◆ Exercise: The data should be printed again, exactly.
Supplied data: Begin
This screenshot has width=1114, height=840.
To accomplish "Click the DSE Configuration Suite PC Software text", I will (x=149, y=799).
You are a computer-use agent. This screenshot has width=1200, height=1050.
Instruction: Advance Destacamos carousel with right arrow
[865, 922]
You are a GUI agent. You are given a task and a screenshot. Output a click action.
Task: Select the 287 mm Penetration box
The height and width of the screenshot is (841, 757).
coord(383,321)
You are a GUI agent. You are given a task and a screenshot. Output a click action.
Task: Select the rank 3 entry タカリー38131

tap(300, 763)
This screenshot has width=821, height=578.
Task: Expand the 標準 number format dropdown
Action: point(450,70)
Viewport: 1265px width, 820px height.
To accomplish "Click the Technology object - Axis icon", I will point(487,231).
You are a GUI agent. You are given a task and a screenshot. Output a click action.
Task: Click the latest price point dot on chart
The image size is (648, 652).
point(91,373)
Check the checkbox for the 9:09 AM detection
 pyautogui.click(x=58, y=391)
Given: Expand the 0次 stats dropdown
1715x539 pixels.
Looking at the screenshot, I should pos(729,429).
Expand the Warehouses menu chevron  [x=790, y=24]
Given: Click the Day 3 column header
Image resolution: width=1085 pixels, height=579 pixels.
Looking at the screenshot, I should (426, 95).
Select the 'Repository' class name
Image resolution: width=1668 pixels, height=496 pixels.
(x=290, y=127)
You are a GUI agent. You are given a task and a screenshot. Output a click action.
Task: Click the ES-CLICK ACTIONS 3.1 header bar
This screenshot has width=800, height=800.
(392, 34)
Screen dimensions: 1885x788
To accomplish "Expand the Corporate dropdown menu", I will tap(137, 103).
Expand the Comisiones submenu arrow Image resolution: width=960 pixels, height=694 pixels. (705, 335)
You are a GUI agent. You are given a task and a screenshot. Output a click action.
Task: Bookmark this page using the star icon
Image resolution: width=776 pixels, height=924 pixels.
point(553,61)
Supplied data: End
◆ Solved problem:
This screenshot has width=1114, height=840.
To accomplish "Click the DSE Configuration Suite PC Software text", I will (x=149, y=799).
You are a computer-use agent. This screenshot has width=1200, height=1050.
Instruction: Advance Destacamos carousel with right arrow
[865, 922]
You are a GUI agent. You are given a task and a screenshot. Output a click action.
Task: Select the 287 mm Penetration box
The height and width of the screenshot is (841, 757).
coord(383,321)
You are a GUI agent. You are given a task and a screenshot. Output a click action.
Task: Select the rank 3 entry タカリー38131

tap(300, 763)
This screenshot has width=821, height=578.
Task: Expand the 標準 number format dropdown
Action: point(450,70)
Viewport: 1265px width, 820px height.
To accomplish "Click the Technology object - Axis icon", I will point(487,231).
You are a GUI agent. You are given a task and a screenshot. Output a click action.
Task: Click the latest price point dot on chart
The image size is (648, 652).
point(91,373)
Check the checkbox for the 9:09 AM detection
 pyautogui.click(x=58, y=391)
Given: Expand the 0次 stats dropdown
1715x539 pixels.
Looking at the screenshot, I should pos(729,429).
Expand the Warehouses menu chevron  [x=790, y=24]
Given: Click the Day 3 column header
Image resolution: width=1085 pixels, height=579 pixels.
Looking at the screenshot, I should (426, 95).
Select the 'Repository' class name
Image resolution: width=1668 pixels, height=496 pixels.
(x=290, y=127)
You are a GUI agent. You are given a task and a screenshot. Output a click action.
Task: Click the ES-CLICK ACTIONS 3.1 header bar
This screenshot has width=800, height=800.
(392, 34)
Screen dimensions: 1885x788
To accomplish "Expand the Corporate dropdown menu", I will tap(137, 103).
Expand the Comisiones submenu arrow Image resolution: width=960 pixels, height=694 pixels. (705, 335)
You are a GUI agent. You are given a task and a screenshot. Output a click action.
Task: Bookmark this page using the star icon
Image resolution: width=776 pixels, height=924 pixels.
point(553,61)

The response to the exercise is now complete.